Record excerpts:
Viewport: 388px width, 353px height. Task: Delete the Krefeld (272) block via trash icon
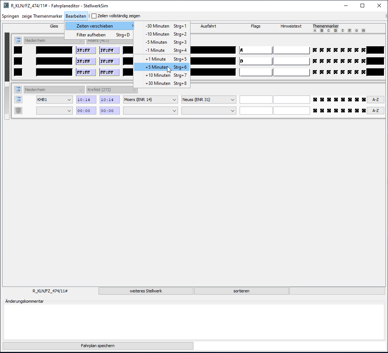(x=18, y=90)
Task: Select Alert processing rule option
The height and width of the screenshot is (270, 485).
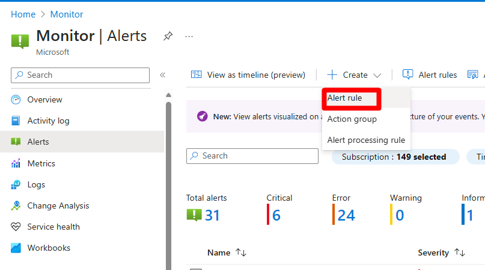Action: click(366, 140)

What to do: Without including any pictures, print all of the material exactly as given.

Exercise response:
Viewport: 388px width, 353px height. Task: Delete the Krefeld (272) block via trash icon
(x=18, y=90)
Task: Select Alert processing rule option
The height and width of the screenshot is (270, 485).
Action: click(366, 140)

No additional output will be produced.